PDA

View Full Version : How are polygons per second calculated?


intercede007
10-07-02, 05:58 PM
How does someone go about determining how many Polygons per second a GPU can push out? Is it an industry standard thing? Basically what I'm trying to say is, is it a pretty useless measure of performance or is it fairly indicitive of real-world speed?

PenguinJim
10-08-02, 11:01 AM
I take a screenie and count them by hand. It takes some time, though

intercede007
10-08-02, 01:30 PM
Thanks, that was really informative.

Joel776
10-08-02, 01:32 PM
I don't think there is an industry standard for measuring polygon count -- marketing would have a conniption!

But, basically, you can write an app draw a polygon and determine how long it took, and then multiply up to a second. Or, for a more real-world and perhaps more accurate test, you can draw a million polygons and still multiply up to a second. It's pretty much like it sounds.

Uttar
10-08-02, 01:46 PM
The one program which is supposed to determine the number the tris a GPU can push is available at:
http://developer.nvidia.com/view.asp?IO=BenMark5

I wouldn't say it's an industry standard, but no one could say it isn't the most efficient program at doing that. And since ATI never did one themselves, i guess they're using it too, hehe.


Uttar

Chalnoth
10-08-02, 05:50 PM
You can't count the number of polygons per second a GPU can process.

A GPU's T&L speed is measured by the number of vertices per second, which is vastly different.

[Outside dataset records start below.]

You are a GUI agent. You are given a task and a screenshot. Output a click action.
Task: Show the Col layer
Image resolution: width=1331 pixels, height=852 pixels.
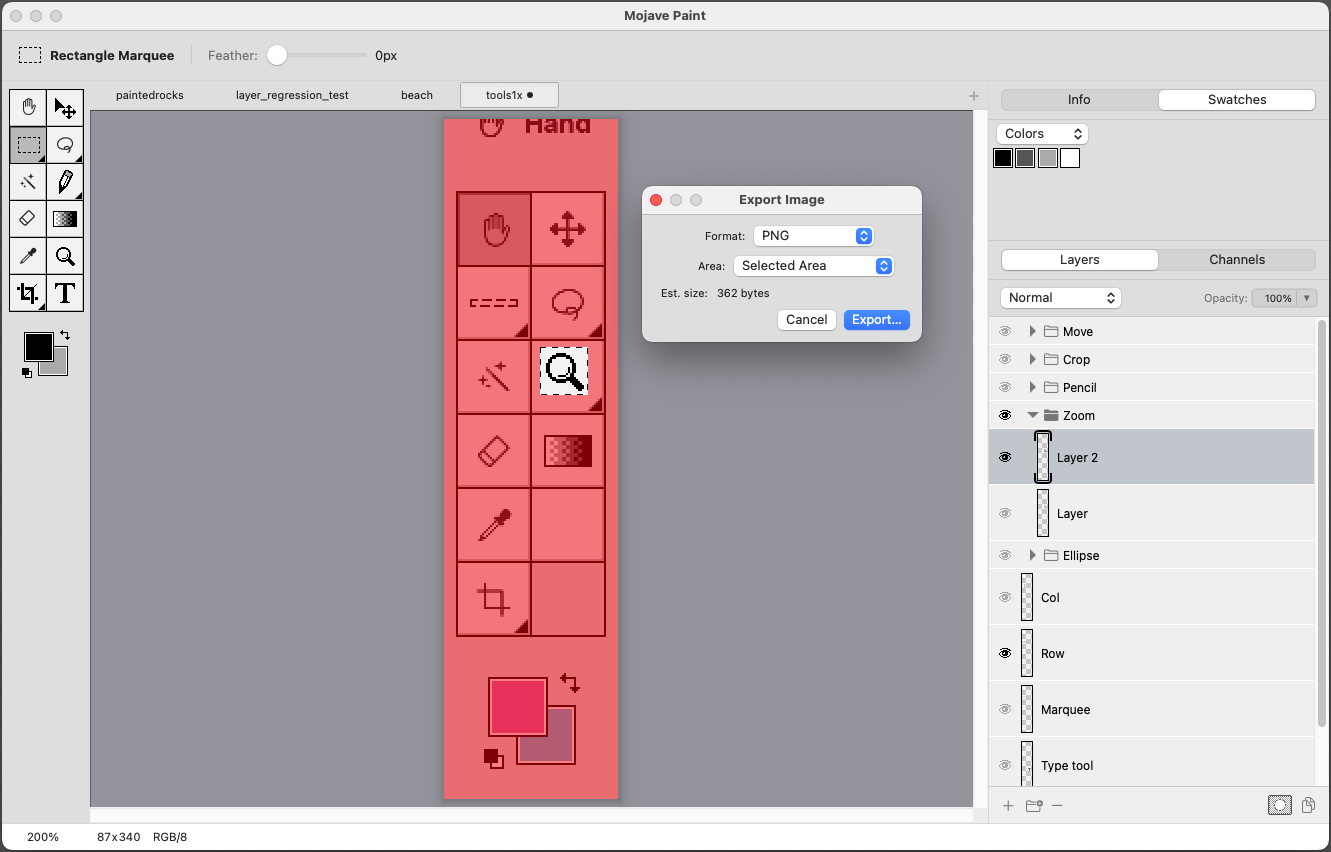pos(1005,597)
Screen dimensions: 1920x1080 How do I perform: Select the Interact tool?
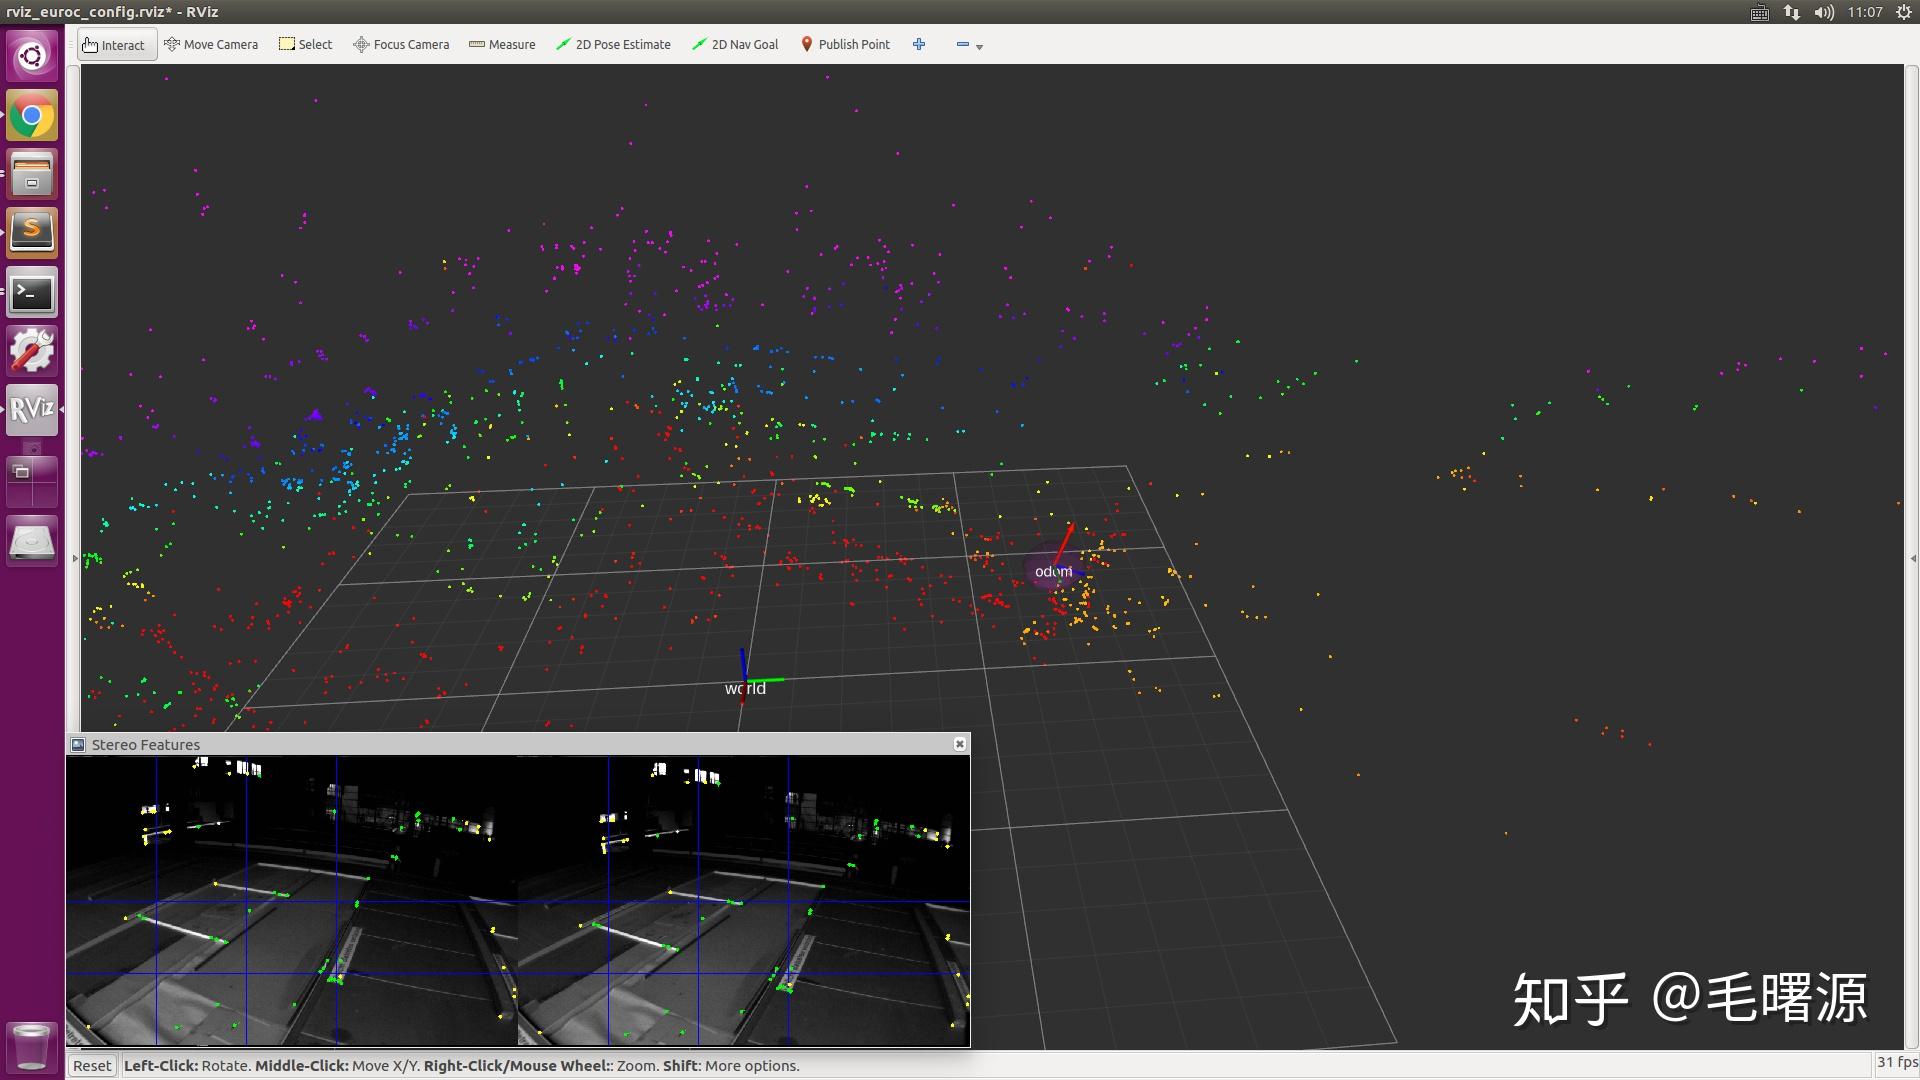(x=116, y=45)
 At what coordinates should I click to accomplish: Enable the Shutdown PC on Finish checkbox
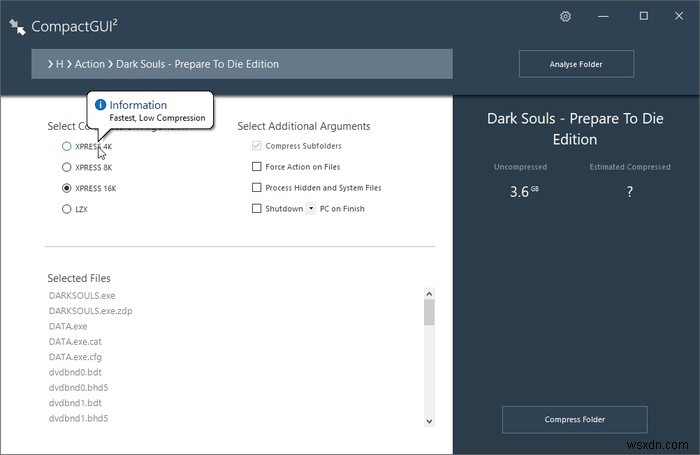[257, 208]
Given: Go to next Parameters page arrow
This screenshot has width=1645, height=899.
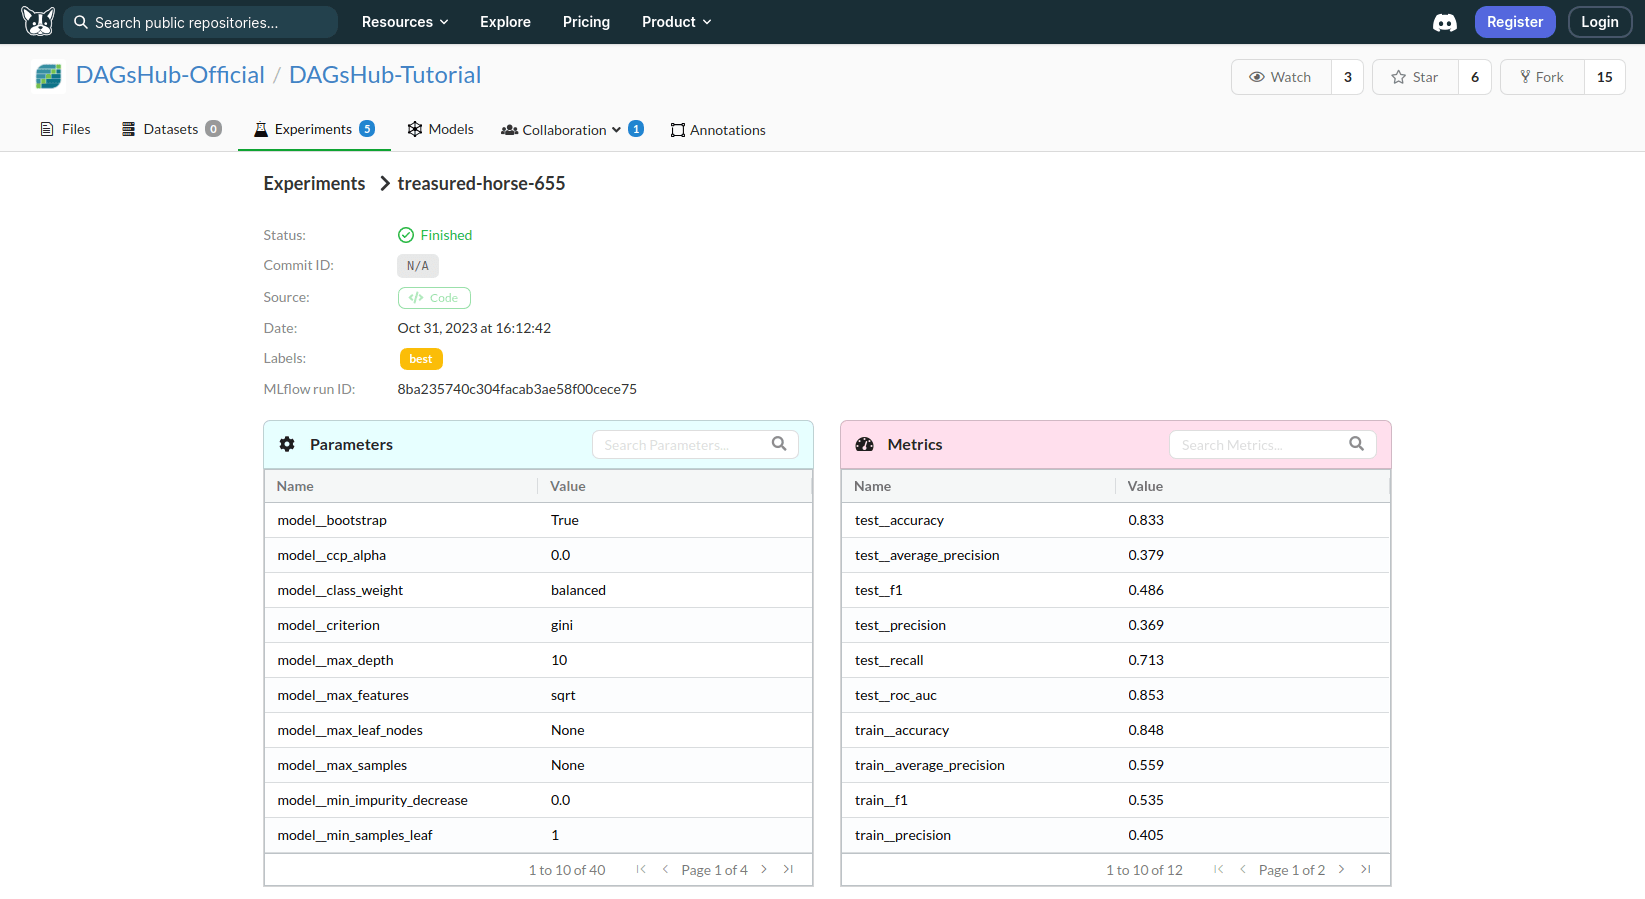Looking at the screenshot, I should pyautogui.click(x=764, y=869).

But, at the same time, it is also very similar.

That is, consider for a moment that pretty much any polygon used in a game will be a triangle. Sometimes quads are used, but those are always easy to break down into triangles, so it usually holds that the polys/sec number is equivalent to tris/sec.

Now, onto triangles per second. It is theoretically possible to build a mesh with about two times as many triangles as vertices, but in practice, an optimized mesh will always be built out of strips and fans. Strips and fans have the nice feature of making it very, very easy for the caches in the GPU to not discard vertex data that will be used soon after.

That is, think about a fan for a moment. A fan is a set of triangles that all share a common vertex, with the subsequent vertices counted out along the edge of the fan. This has the nice feature of each new triangle being specified by only a single new vertex, with the other two vertices of that triangle being shared with the previous triangle.

What all this means is that for optimized meshes, the number of triangles per second is roughly equivalent to vertices per second.

So, in the end, while polys/sec, tris/sec, and verts/sec are all very different measures, and verts/sec is the only valid one for GPU performance (the other two are more valid for measuring how optimal software is...), the three are often used interchangeably, because for most situations, they are going to be the same.

Uttar
10-09-02, 10:54 AM
I've never seen someone who uses polys/sec, and if someone does, he should go to jail ASAP :)

Back to the subject...

Yes, Vert/s & Tris/s is different.

You're talking about fans too. Where the heck did you see you should optimize into fans or strips?

The only optimal solution is optimizing in strips because fans unable any type of good batching, which kills performance ( it's most of the time a lot slower than triangle lists! )

So, you got to use strips to be optimal.

You're also talking about TnL performance. Really, that's an odd way to see it since we got VS and PS now and no more TnL unit.

VS performance should be measured according to the number of vertices/second, agreed. So you got to draw a LOT of small triangles.

PS performance should be measured using HUGE triangles ( preferably textured ) filling the whole screen to make sure the VS isn't the bottleneck )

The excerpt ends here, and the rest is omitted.